The HtmlAgilityPack simulates what the browser has to do - try to make sense from what is sometimes a jumble of mismatched tags. An imperfect science, but HtmlAgilgityPack does it very well.
An alternative to Html Agility Pack is CsQuery, a C# jQuery port of which I am the primary author. It lets you use CSS selectors and the full Query API to access and manipulate the DOM, which for many people is easier than XPATH. Additionally, it's HTML parser is designed specifically with a variety of purposes in mind and there are several options for parsing HTML: as a full document (missing html, body tags will be added, and any orphaned content moved inside the body); as a content block (meaning - it won't be wrapped as a full document, but optional tags such as tbody that are still mandatory in the DOM are added automatically, same as browsers do), and as a true fragment where no tags are created (e.g. in case you're just working with building blocks).
See creating a new DOM for details.
Additionally, CsQuery's HTML parser has been designed to honor the HTML5 spec for optional closing tags.
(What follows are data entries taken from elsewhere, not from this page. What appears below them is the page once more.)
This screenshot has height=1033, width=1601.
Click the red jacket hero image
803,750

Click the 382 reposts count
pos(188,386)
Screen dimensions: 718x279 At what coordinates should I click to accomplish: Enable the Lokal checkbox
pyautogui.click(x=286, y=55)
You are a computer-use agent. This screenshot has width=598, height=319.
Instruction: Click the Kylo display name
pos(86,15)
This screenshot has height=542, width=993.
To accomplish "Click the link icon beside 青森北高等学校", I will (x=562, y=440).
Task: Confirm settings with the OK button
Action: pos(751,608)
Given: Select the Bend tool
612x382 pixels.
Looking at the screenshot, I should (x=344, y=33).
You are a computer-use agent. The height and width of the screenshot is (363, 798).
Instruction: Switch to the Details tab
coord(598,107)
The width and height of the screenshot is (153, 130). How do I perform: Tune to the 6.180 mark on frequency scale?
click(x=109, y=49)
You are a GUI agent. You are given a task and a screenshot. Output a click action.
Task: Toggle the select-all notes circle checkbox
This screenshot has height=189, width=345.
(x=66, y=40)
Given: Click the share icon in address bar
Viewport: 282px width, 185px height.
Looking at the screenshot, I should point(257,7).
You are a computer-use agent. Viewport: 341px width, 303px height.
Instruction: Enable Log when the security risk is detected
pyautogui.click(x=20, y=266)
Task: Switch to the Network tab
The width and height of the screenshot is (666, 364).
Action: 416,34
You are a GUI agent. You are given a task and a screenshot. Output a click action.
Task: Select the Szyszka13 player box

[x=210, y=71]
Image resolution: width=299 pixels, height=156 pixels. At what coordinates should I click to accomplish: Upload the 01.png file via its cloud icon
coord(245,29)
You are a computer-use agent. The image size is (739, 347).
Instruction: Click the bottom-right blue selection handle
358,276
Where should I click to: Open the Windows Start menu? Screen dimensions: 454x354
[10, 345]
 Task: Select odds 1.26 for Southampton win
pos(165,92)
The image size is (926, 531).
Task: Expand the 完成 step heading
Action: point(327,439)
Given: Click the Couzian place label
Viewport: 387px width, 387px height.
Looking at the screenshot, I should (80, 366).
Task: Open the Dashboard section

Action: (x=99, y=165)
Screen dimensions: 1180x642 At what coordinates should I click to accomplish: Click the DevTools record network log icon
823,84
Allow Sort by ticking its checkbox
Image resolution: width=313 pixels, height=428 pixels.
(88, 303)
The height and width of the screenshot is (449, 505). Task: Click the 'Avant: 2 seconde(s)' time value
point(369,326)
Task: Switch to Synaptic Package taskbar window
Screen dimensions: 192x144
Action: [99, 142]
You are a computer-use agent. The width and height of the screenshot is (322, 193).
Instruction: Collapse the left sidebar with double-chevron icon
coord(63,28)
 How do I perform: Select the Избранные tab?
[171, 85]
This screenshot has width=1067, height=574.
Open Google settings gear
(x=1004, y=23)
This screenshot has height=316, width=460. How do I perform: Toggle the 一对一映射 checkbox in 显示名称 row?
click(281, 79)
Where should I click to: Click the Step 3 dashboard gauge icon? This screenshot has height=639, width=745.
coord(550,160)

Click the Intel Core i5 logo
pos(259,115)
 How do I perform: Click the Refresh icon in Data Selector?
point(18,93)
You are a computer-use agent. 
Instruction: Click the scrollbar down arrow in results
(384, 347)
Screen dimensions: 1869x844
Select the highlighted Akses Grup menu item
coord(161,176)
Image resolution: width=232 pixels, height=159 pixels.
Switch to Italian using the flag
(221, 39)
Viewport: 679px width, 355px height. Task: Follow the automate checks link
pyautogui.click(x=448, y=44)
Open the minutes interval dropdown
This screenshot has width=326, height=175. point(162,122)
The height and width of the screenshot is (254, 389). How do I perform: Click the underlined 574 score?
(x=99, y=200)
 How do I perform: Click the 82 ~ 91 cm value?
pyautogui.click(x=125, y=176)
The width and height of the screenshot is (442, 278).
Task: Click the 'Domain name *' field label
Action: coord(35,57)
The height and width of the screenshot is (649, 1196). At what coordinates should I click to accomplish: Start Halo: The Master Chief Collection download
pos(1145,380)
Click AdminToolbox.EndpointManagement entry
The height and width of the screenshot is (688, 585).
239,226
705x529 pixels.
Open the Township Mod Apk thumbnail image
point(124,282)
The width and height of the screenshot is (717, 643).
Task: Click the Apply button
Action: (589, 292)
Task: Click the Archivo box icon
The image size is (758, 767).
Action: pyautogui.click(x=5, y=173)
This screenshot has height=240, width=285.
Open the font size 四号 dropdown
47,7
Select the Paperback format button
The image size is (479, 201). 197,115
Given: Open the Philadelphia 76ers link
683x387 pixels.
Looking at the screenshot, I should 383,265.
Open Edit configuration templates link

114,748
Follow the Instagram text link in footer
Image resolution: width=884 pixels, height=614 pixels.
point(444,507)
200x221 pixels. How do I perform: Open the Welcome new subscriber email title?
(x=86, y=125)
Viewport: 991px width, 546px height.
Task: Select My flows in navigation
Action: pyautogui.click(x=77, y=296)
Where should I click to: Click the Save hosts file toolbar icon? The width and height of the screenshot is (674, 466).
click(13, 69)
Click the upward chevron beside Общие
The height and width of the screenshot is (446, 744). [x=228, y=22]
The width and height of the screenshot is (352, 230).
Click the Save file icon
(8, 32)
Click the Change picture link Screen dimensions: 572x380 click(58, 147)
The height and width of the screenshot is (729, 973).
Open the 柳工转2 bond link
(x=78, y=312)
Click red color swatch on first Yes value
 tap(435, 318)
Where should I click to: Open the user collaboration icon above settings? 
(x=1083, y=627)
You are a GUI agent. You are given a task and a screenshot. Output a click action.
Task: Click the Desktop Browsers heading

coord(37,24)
For example, closing p tags are optional, but there are specific rules that determine when the block should be closed. In order to produce the same DOM that a browser does, the parser needs to implement the same rules. CsQuery does this to provide a high degree of compatibility with browser DOM for a given source.
Using CsQuery is very straightforward, e.g.
CQ docFromString = CQ.Create(htmlString);
CQ docFromWeb = CQ.CreateFromUrl(someUrl);
// there are other methods for asynchronous web gets, creating from files, streams, etc.
// css selector: the indexer [] is like jQuery $(..)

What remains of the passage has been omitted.